On ne s’intéressait pas vraiment au requérant : le Conseil d’Etat n’a jamais
hésité à examiner le recours d’une personne décédée.
Le recours essentiel, dit en excès de pouvoir, était un procès fait à un acte. Le
requérant, dans cette optique, n’est qu’une pièce secondaire : on est loin de la
protection du droit subjectif, pierre angulaire du système allemand.
Si cette présentation est aujourd’hui largement excessive, elle imprègne encore
la justice administrative française, même si son déclin est amorcé.
Une double influence a joué pour modifier cet état de fait.
D’abord, l’immédiat après-guerre a mis en évidence le droit des personnes à la
protection juridictionnelle contre l’administration. Cette exigence, si elle n’est pas
directement contenue dans les deux constitutions que la France s’est donnée en
1946 d’abord, puis en 1958 ensuite, a été rappelée par le Conseil Constitutionnel
qui, en 1996, s’est fondé, pour consacrer ce droit, sur l’article 16 de la
Déclaration des droits de l’homme de 1789. (9 avril 1996).
Vous savez que mon pays aime rappeler au monde la valeur universelle de cette
Déclaration….
Cet article dispose : « toute société dans laquelle la garantie des Droits n’est pas
assurée… n’a point de Constitution ».
Et, en 1998 (C.E. 29 juillet 1998, Syndicat des avocats de France), le Conseil
d’Etat a contrôlé la légalité d’un règlement relatif à la procédure devant les
juridictions administratives au regard d’une part du principe à valeur
constitutionnelle du droit d’exercer un recours juridictionnel et d’autre part du
droit d’accès à un juge consacré par la Convention européenne des droits de
l’homme.
Deux remarques sur cette décision : il s’agit d’un acte réglementaire en
l’occurrence et non d’une décision individuelle. Dans cette circonstance,
l’approche traditionnelle à la française de procès fait à un acte, se justifie
pleinement. Comment pourrait-on avancer la notion de droit subjectif ?

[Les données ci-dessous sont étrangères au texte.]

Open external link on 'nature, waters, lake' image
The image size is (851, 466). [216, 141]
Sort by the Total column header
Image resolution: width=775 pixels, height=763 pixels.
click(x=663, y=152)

Est-ce que la conception « objective » de procès fait à un acte ne doit-elle pas
perdurer dans ces cas ?
L’autre remarque concerne la deuxième influence qui a incontestablement fait
évoluer la position française classique : c’est bien sûr l’apport de la jurisprudence
de la Cour européenne des droits de l’homme de Strasbourg.
(Je rappelle aussi que la France n’a autorisé le recours individuel à la Cour européenne qu’au début des années 1980).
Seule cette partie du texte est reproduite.